Your goal: List each line of the data that holds the word "agent".

--- Exercise inputs Enclosed Below ---

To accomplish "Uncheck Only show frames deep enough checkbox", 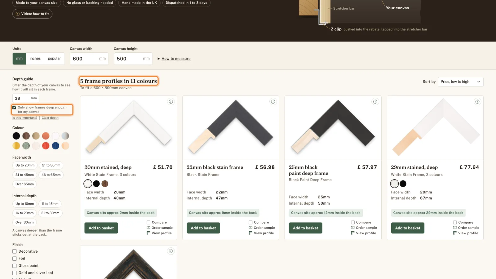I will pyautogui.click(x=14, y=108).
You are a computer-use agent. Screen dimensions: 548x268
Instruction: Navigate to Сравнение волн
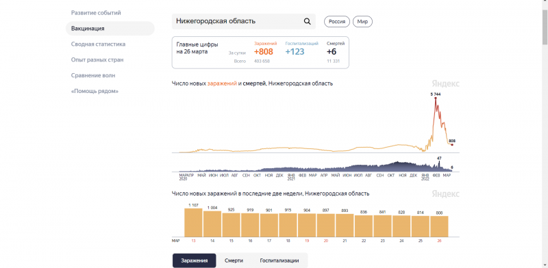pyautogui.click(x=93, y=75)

--- End of Enclosed Exercise inputs ---
--- Exercise inputs Enclosed Below ---

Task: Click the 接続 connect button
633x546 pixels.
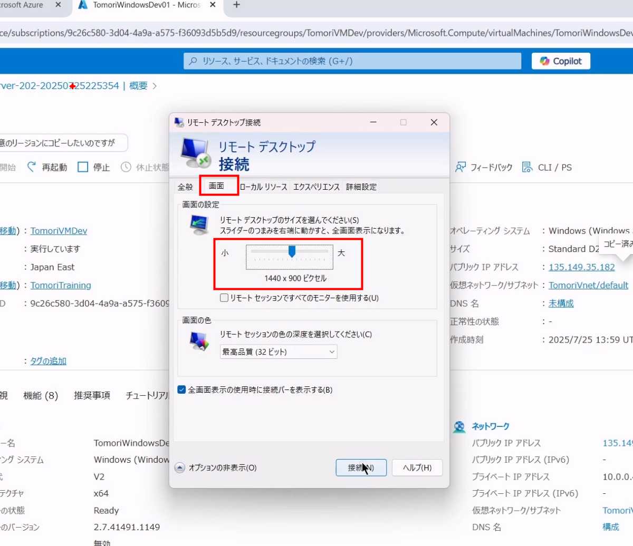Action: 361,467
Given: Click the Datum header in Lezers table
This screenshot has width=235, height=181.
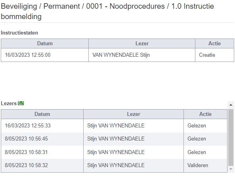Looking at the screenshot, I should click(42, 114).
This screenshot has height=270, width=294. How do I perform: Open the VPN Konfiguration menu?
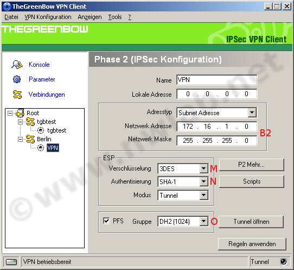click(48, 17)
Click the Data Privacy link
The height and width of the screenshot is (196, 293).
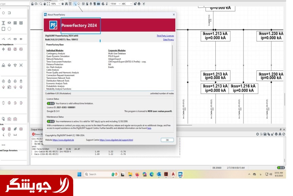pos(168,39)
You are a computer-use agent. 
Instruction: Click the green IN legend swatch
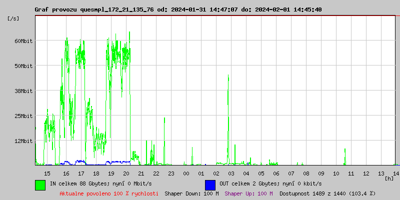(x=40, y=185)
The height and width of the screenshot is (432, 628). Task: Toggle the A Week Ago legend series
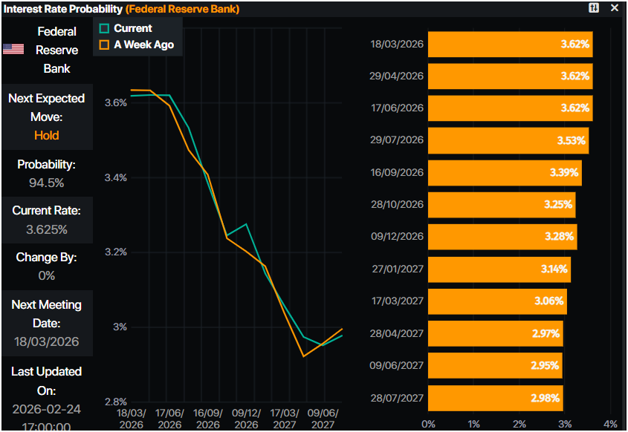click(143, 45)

--- End of Enclosed Exercise inputs ---

Answer box:
You are a computer-use agent. Screen dimensions: 548x268
You are a computer-use agent. 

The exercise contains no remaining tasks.